> **ИСХОДНЫЙ ТЕКСТ**:
Курсант взял газету, посмотрел и говорит:
„О, Иосиф Виссарионович! Ну да ничего,
надо же чем-то пользоваться”. Когда
закончились занятия и мы пришли в
казарму, его вызвали в штаб, и оттуда он
больше не вернулся. Нам потом сказали,
что это был враг народа…»
«Работал
я на стройке МВД и спросил одного, знал,
что он сидит по 58-й статье, за что же он
был посажен. Он говорит, работал после
войны трактористом. А трактор был плохой,
чтобы его завести, надо полдня крутить
ручку. И он своим товарищам сказал, что
на фронте работал на американском
тягаче, который заводится от стартера
мгновенно, и похвалил эту машину. Ну и
дали ему 10 лет за восхваление иностранной
техники и принижение нашей…»
«Я
в артели „Север” работал. Мы сидели в
столовой, ели, и ребята стали дуреть.
Один в другого ложкой супа плеснул, и
этот в него хотел плеснуть. А сзади
портрет Сталина был. Капля супа попала
на портрет, и этого парня назавтра уж
не стало. Его посадили…»
«Садили
за все! У одного из нашего села в семье
было 7 детей. Он принес домой в кармане
им горсточку гороха. Его посадили. За
вязанку соломы, унесенную с колхозного
поля, чтоб закрыть дырявую крышу, посадили
нашего соседа. А за бранные слова в адрес
правительства и расстрел можно было
заработать…»
«Мой
отец в 1944 году был репрессирован за то,
что, побыв в своей деревне в отпуске и
вернувшись назад на завод, рассказал,
что пахал дома на бабах землю. Расценили
это как „дискредитацию” Советской
власти, дали ему 10 лет. Срок отбыл
полностью, вернулся в 1954 году больным
человеком и скоро умер…»

> **ФРАГМЕНТЫ ДАННЫХ**:
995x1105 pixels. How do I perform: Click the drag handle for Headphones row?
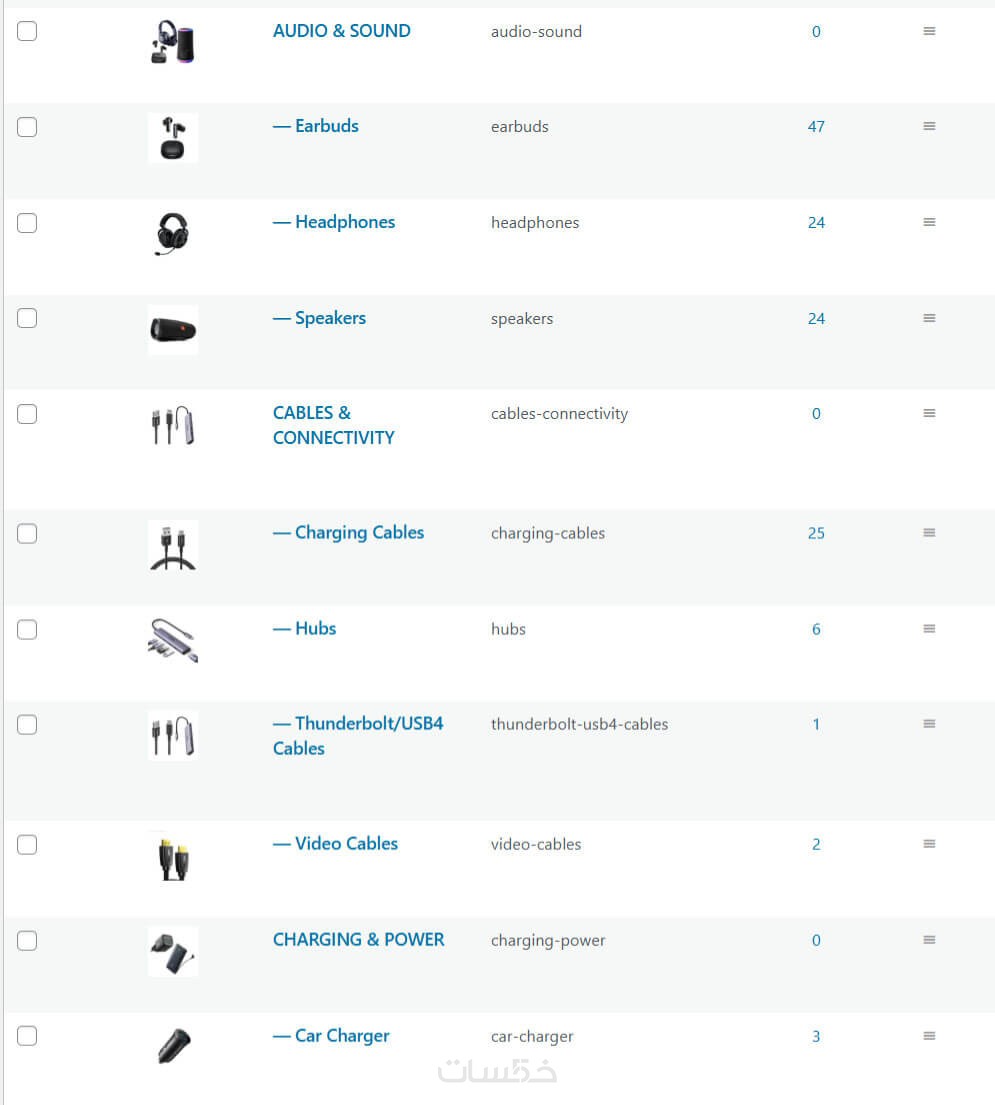coord(929,223)
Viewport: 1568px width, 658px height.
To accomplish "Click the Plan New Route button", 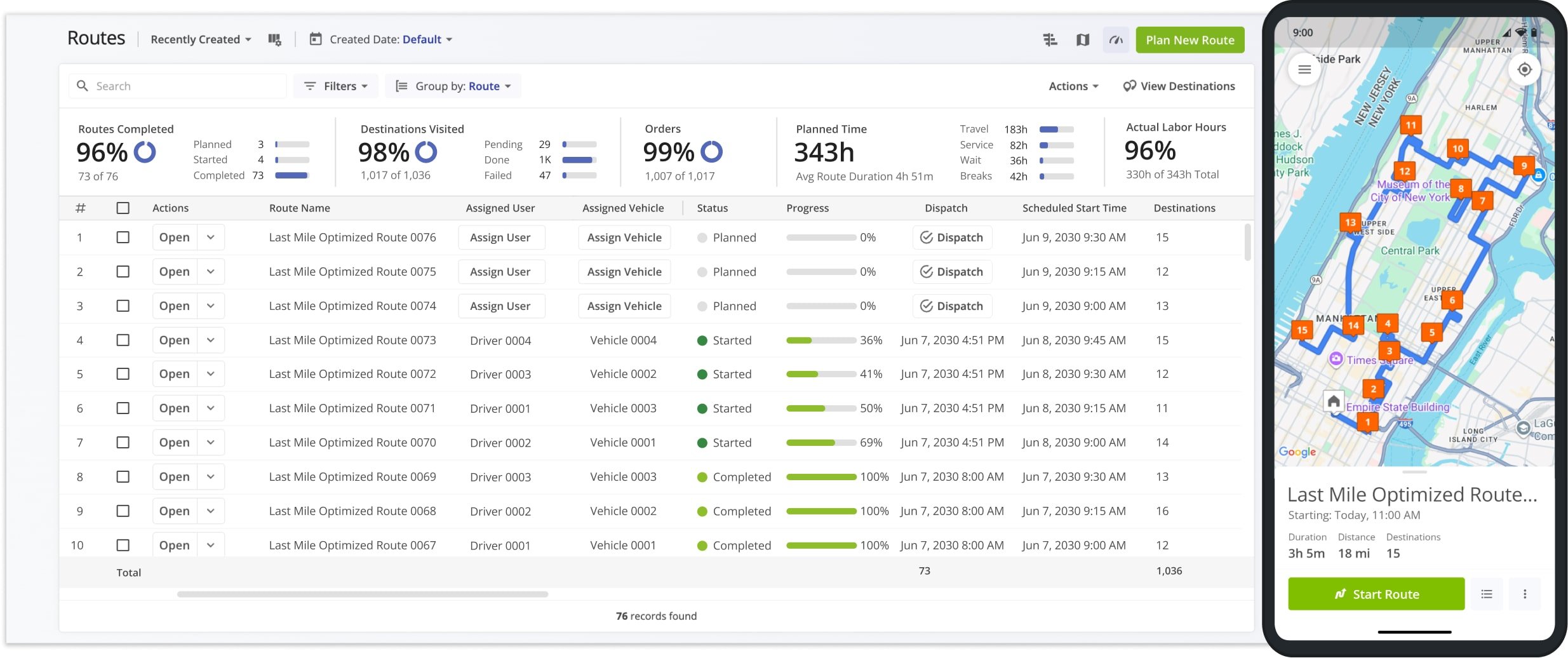I will (x=1189, y=40).
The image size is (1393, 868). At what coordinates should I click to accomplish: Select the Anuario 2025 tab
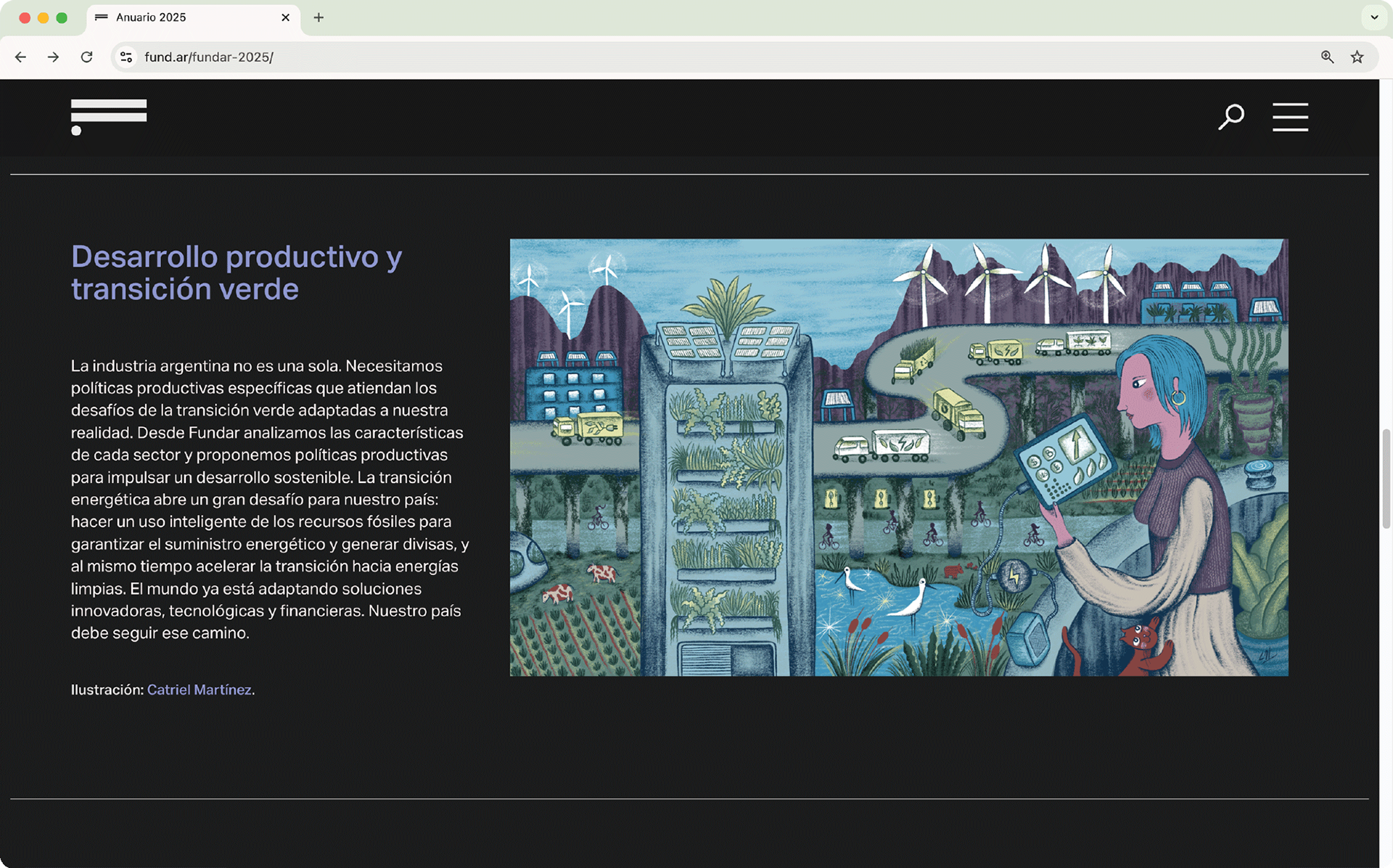coord(151,17)
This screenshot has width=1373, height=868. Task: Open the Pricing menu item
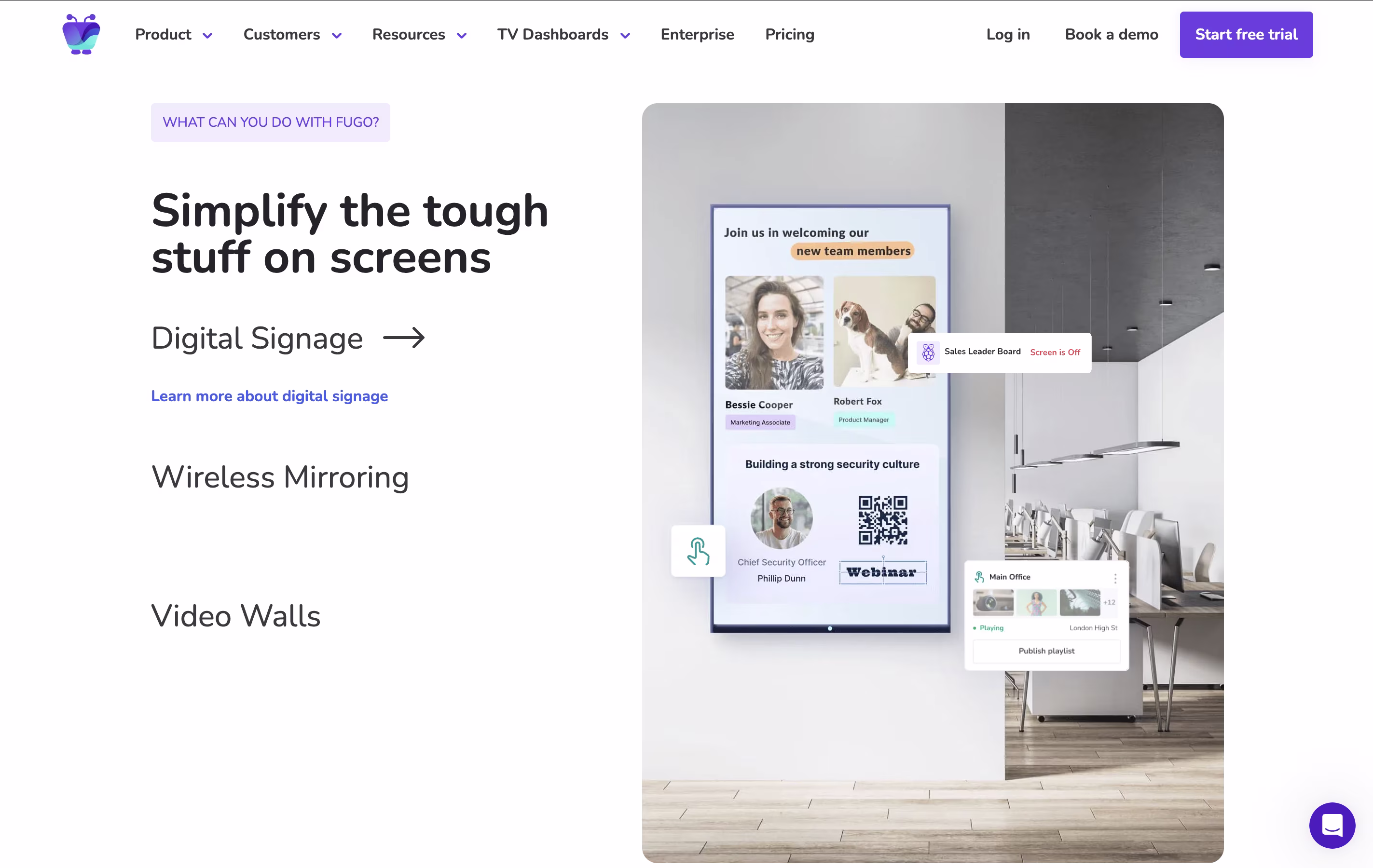tap(789, 35)
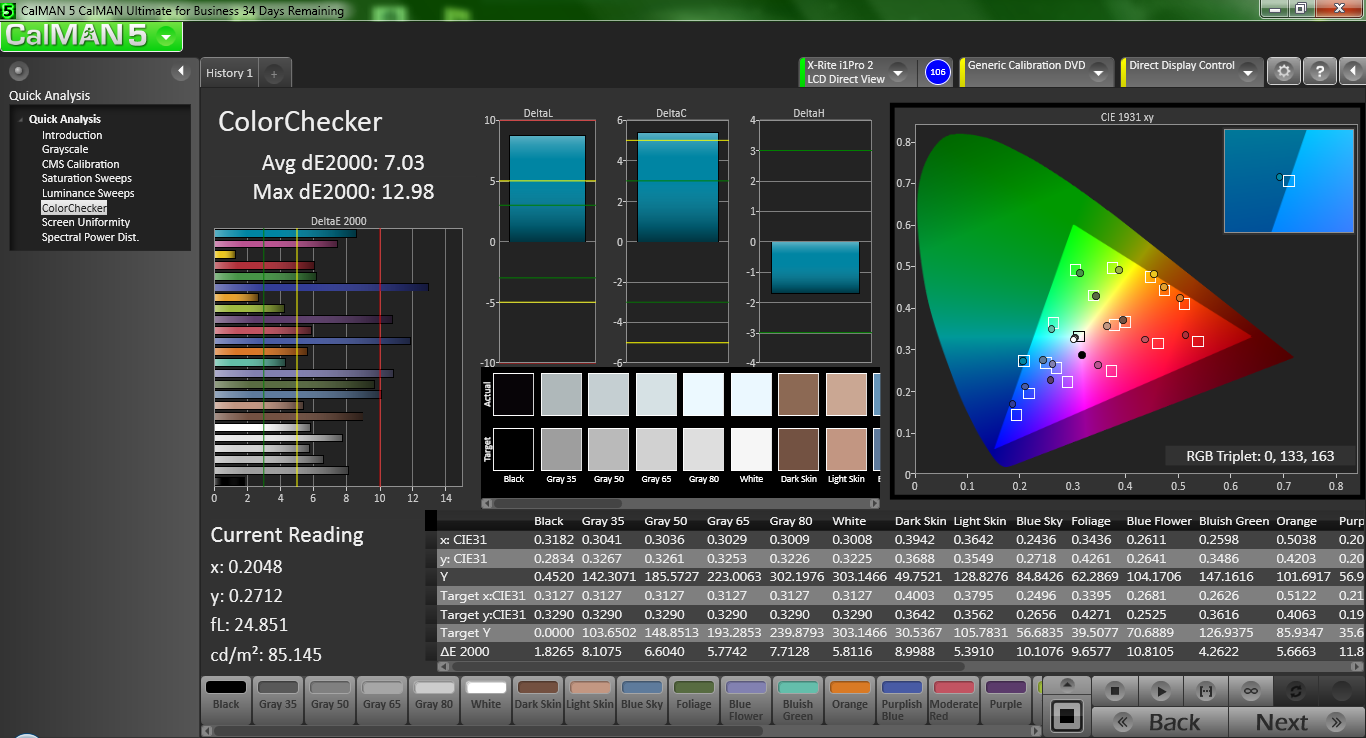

> **ЧТО СДЕЛАТЬ**:
**a)** Ответьте по воспоминаниям о репрессиях:
(i) За что дали 10 лет человеку, который работал после войны трактористом?
(ii) Сколько детей было в семье человека, который принес домой горсточку гороха?
(iii) В каком году отец вернулся после срока?
**b)** Определите, соответствуют ли воспоминаниям о репрессиях следующие утверждения. Каждый ответ подтвердите точной цитатой:
(i) Курсант вернулся в казарму после вызова в штаб.
(ii) Капля супа попала на портрет Сталина.
(iii) Соседа посадили за мешок зерна с колхозного поля.
**c)** Допишите следующую часть воспоминаний о репрессиях, начав сразу после их последнего предложения.
Записи здесь ни для чего не нужны.

> **ОТВЕТЫ**:
**a)**
(i) За восхваление иностранной техники и принижение нашей.
(ii) 7.
(iii) В 1954 году.

**b)**
(i) Нет: «оттуда он больше не вернулся».
(ii) Да: «Капля супа попала на портрет».
(iii) Нет: «За вязанку соломы, унесенную с колхозного поля, чтоб закрыть дырявую крышу, посадили нашего соседа».

**c)**
А
вот что вспоминают о своей жизни в зоне
сами бывшие лагерные «мужики»: «У нас
ведь вообще от 50 до 90% зэков — люди,
которых в какой-нибудь западной стране
просто оштрафовали бы, и дело с концом.
Там ведь тюрьмы только убытки приносят,
а у нас — прибыль, в этом все дело…
„Мужики” прежде всего работают. Пашут
на обычной работе — не бригадирами или
мастерами, а простыми работягами. Ни на
какую власть они не претендуют, никому
не прислуживают, с администрацией не
сотрудничают. Вмешиваться в дела
„блатных” они не могут. Права голоса
на их „разборках” они не имеют. Но есть,
конечно, среди них и уважаемые люди, к
которым „блатные” прислушиваются, не
говоря уже об остальных „мужиках”.
Словом, „мужики” — это зэки, которые
намерены после отбытия лагерного срока
вернуться к нормальной жизни…»
В
особую лагерную касту выделялись так
называемые «придурки» (или «козлы»).
Это — открытые сотрудники лагерной
администрации, те, кто занимает в зоне
какую-нибудь должность — завхоза,
нарядчика, коменданта, дневального,
заведующего клубом, библиотекаря и т.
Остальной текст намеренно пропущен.